§ **What to do**
- A) In the supplied passage, rewrite the paragraph that begins "The fusion protein cannot form" as a short bulleted list that keeps its main facts.
- B) Edit the supplied passage: give it again starting with "Precise and reliable" and going on through "genes via light.", with "reliable" replaced by "dependable".
- C) According to the supplied passage, what wavelength of violet light is the fusion protein exposed to?

§ **Supplied passage**
The fusion protein cannot form stable cell-cell connections due to the lack of interactions with the actin cortex. However, after 400 nm, violet light exposure the sterical interference of the N-terminal 66 amino acid PhoCl remnant is too weak to inhibit the formation of connections between E-cadherin and the actin cortex. Stable connections can now be formed between cells and photo-activation is achieved.

A two-step experimental approach was chosen: first test the E-cadherin preproprotein via an aggregation assay for the ability to form patterns and then test the E-cadherin-PhoCl fusion for photo-sensitivity.

Results

Light-induced Gene Activation & Regulation

The problem

Precise and reliable gene activation is essential for cellular control. LIT believes that light fulfils the physical requirements to act as the tool for gene activation. Different approaches have been tried in the past to activate genes via light.

§ **Data segment**
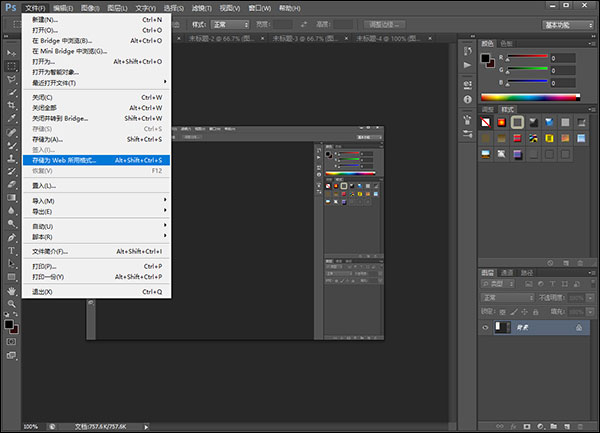
Task: Toggle the pixel layer filter in Layers panel
Action: (531, 285)
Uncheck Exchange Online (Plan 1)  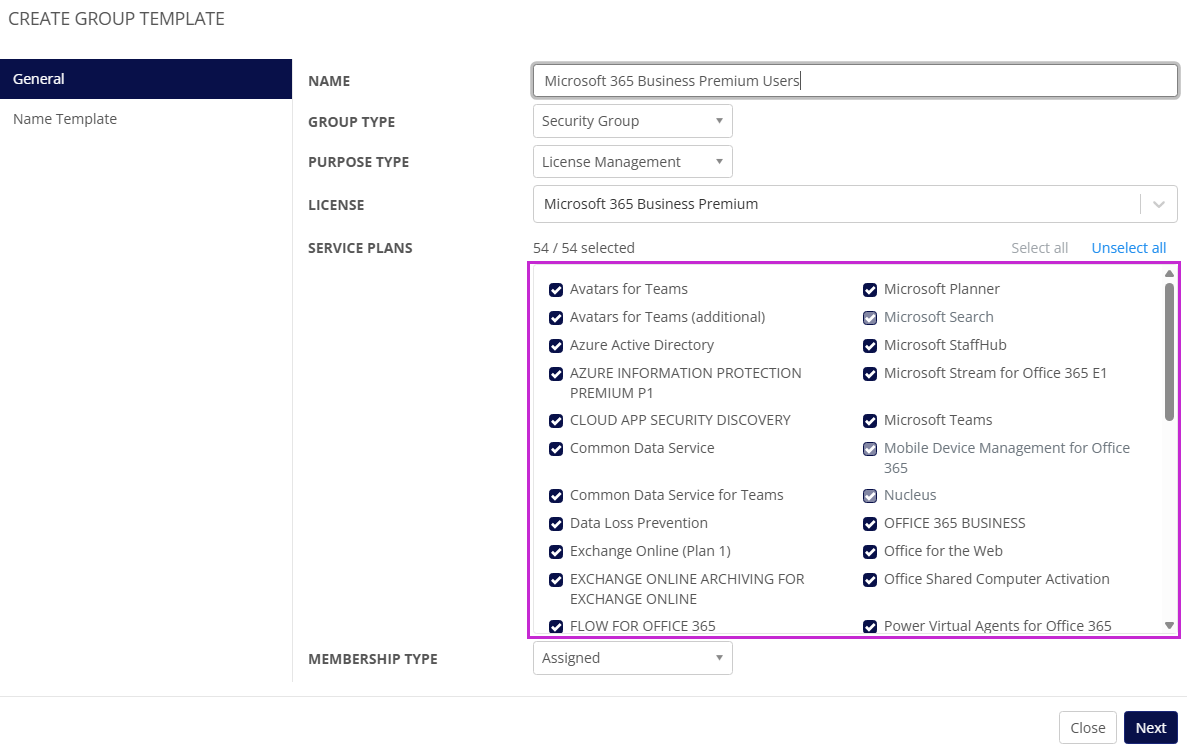[x=556, y=552]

§ **Solved problems**
- A)
- The fusion protein cannot form stable cell-cell connections because it lacks interactions with the actin cortex.
- After exposure to 400 nm violet light, the remaining N-terminal 66-amino-acid PhoCl fragment interferes too weakly to block connections between E-cadherin and the actin cortex.
- Cells can then form stable connections, and photo-activation is achieved.

- B)
Precise and dependable gene activation is essential for cellular control. LIT believes that light fulfils the physical requirements to act as the tool for gene activation. Different approaches have been tried in the past to activate genes via light.

- C) 400 nm